Performance-Portable Programming

The OpenCL language and ecosystem could be a lot more portable than it is today. The idea of a static OpenCL runtime coupled with an OpenCL-to-C translator would make OpenCL code theoretically runnable anywhere C and C++ can be compiled for.

High-performance multicore processors, on multi-processor blades, in multi-blade racks, are being used in medical imaging, video surveillance and homeland security applications to deliver the very high performance that is required. But the CPU-centric systems used in these imaging applications leave much to be desired in the way of size, power and cost.

For example, large racks populated with CPU blades and loud fans have been deployed in MRI and CT scanning equipment, often with ASICs and FPGAs as additional performance-boosting offload engines. But conventional sequential microprocessors and coding languages have run their courses and are ill-prepared for the faster real-time performance and smaller system size demands of next-generation, high-performance multicore applications. Current-generation imaging applications have exhausted every method for squeezing additional performance out of their multicore platforms. First, microprocessor vendors deepened on-die caches, created single instruction multiple data (SIMD) instruction set extensions to process media streams, and then implemented multi-threading and clock-frequency scaling. However, imaging applications typically operate on data sets that are an order of magnitude larger than caches, which better serve traditional code and static (re-used) data. Although the rest of the performance-enhancing techniques have helped image processing, here we talk about an efficient and scalable way to attack the problem by looking outside of the box, or traditional architecture in this case.

A fresh new approach is needed for these applications, and that can now be realized thanks to the advances in graphics processing units (GPUs) and innovative, open and royalty-free programming standards for general-purpose computations on heterogeneous systems that are developing around them, such as The Open Computing Language (OpenCL).

Figure 1: Typical OpenCL Software Framework

Big Performance in Small Packages
Driven by the demands of PC gamers and movie studios, graphics processors have evolved in a relatively short period of time into specialized supercomputers that pack Teraflops of floating-point compute horsepower onto a single PCI Express add-in graphics card. With hundreds of computing cores, modern GPUs are much more scalable than the handful of cores offered in a CPU-centric paradigm. And now, the massively-parallel processing logic once dedicated to specific 3D graphics-processing tasks has become more flexible and programmable.
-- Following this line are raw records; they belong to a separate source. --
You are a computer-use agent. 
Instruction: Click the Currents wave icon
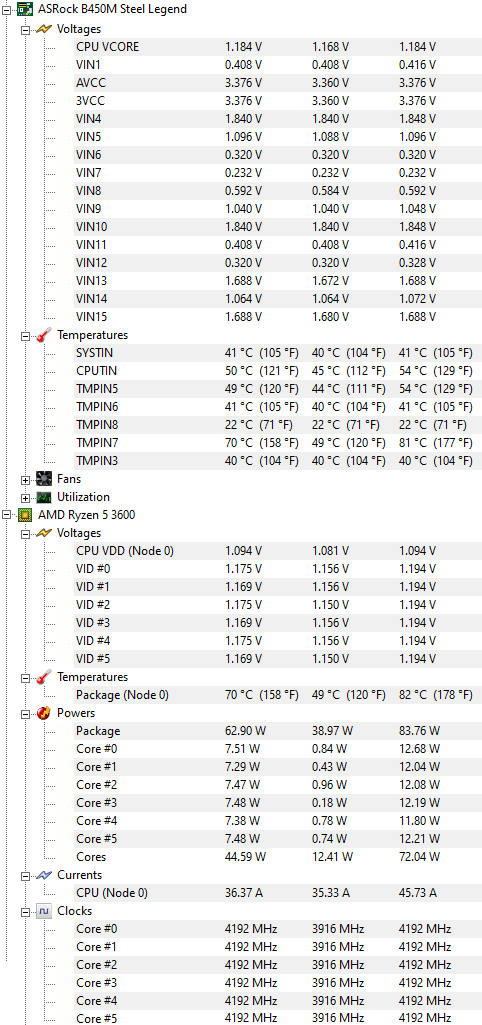pyautogui.click(x=44, y=875)
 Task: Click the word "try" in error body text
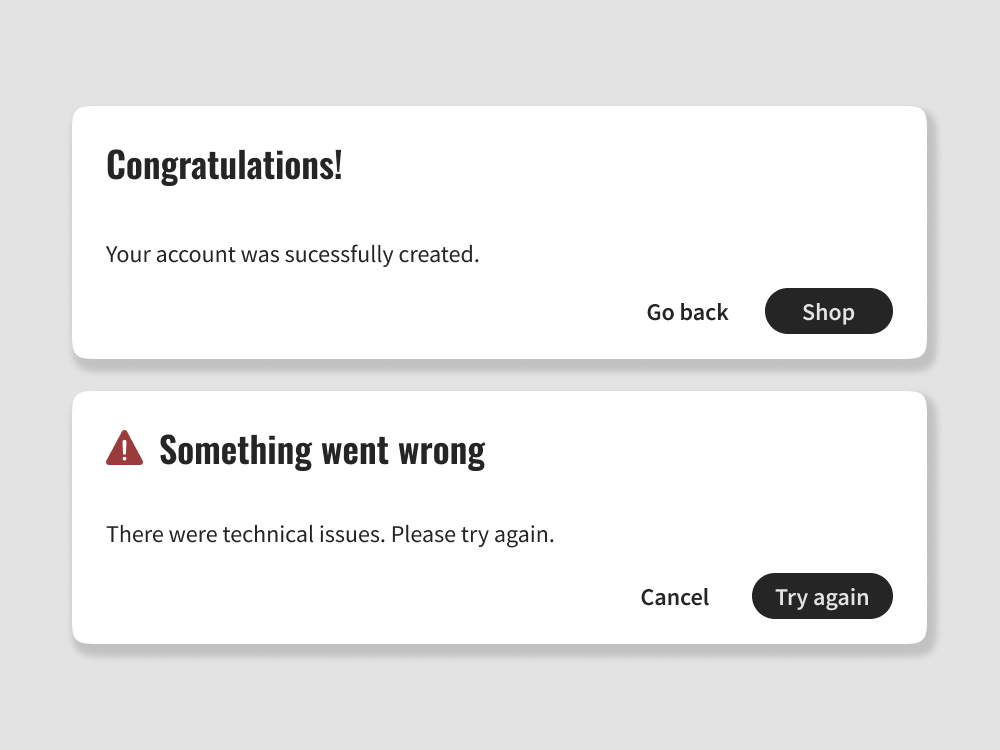[474, 535]
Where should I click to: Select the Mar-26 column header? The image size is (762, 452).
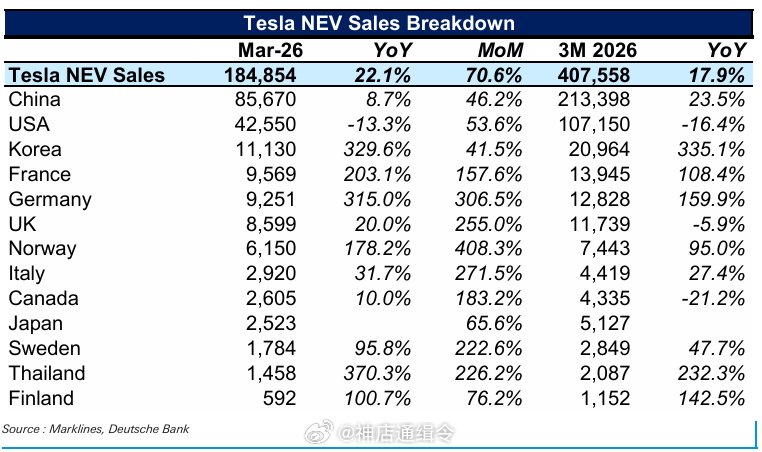[271, 50]
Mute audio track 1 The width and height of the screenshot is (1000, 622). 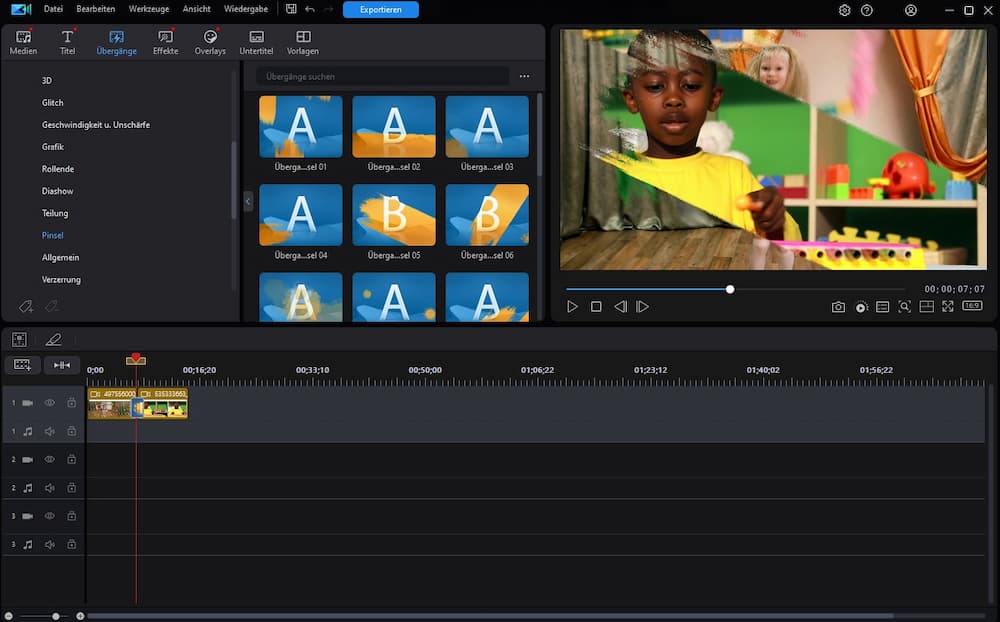[x=50, y=431]
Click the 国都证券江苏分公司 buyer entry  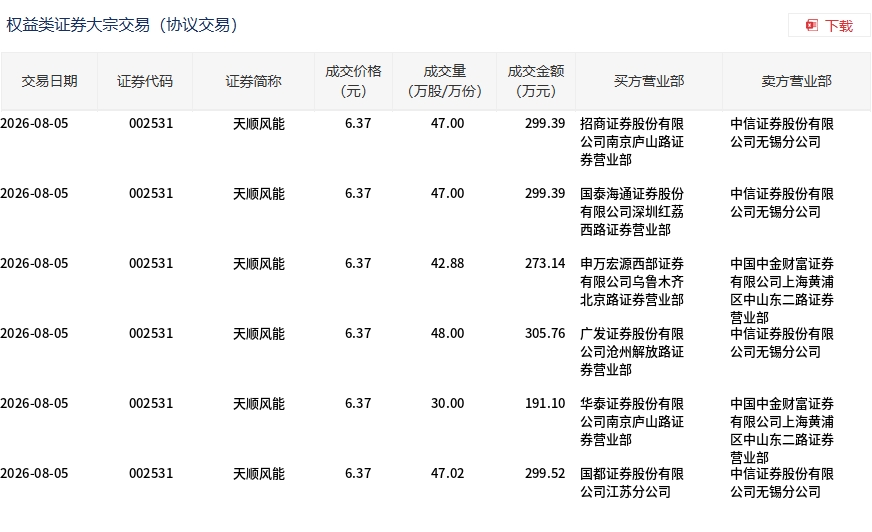click(632, 483)
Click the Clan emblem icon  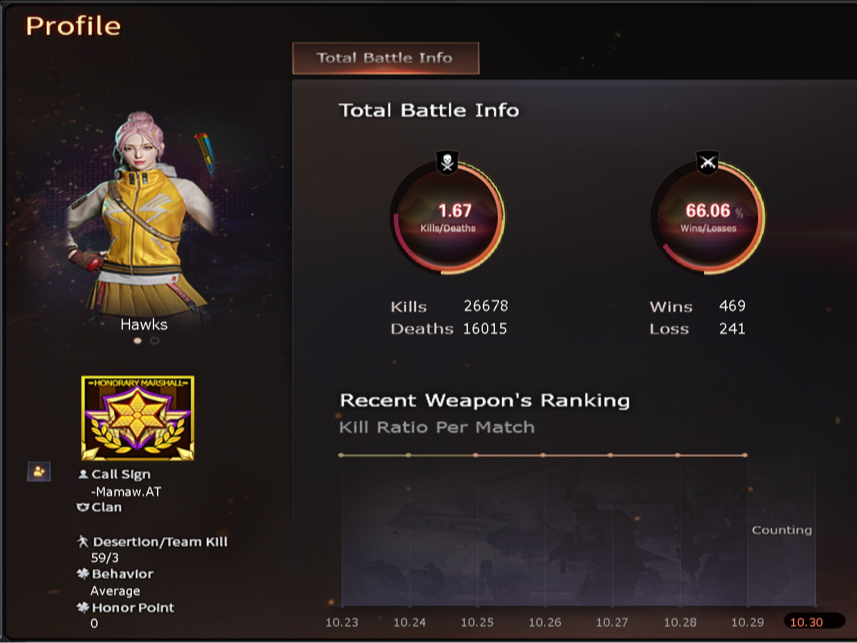[x=83, y=507]
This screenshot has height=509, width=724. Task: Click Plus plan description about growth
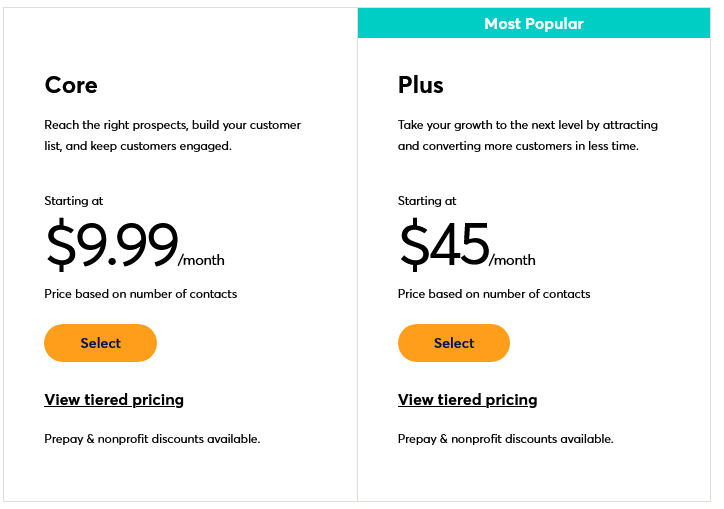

Enhancements to the GPUs have enabled these processors to address a wider range of applications. While not suitable to accelerating every application, those with similar characteristics to graphics workloads can achieve significant improvements in performance and power efficiency by exploiting the GPU. The best-suited applications are characterized by many, largely independent tasks ideally operating on large, regularly structured data sets. The low-power GPUs used for these applications are capable of performance ranges of hundreds of Gigaflops to over a Teraflop.

In addition to the high-performance discrete graphics processors, smaller die geometries have enabled the first family of heterogeneous multicore processors that combine a CPU and GPU on a single die. These processors, also known as accelerated processing units (APUs) can greatly reduce the size and power of a comparably performing solution while increasing the data bandwidth between the CPU and graphics cores. These solutions offer the same parallel processing benefits of discrete GPUs alongside low-power multicore x86 processors for general-purpose tasks. The highly integrated APU solutions can deliver performance ranges from 80 Gigaflops to several hundreds of Gigaflops.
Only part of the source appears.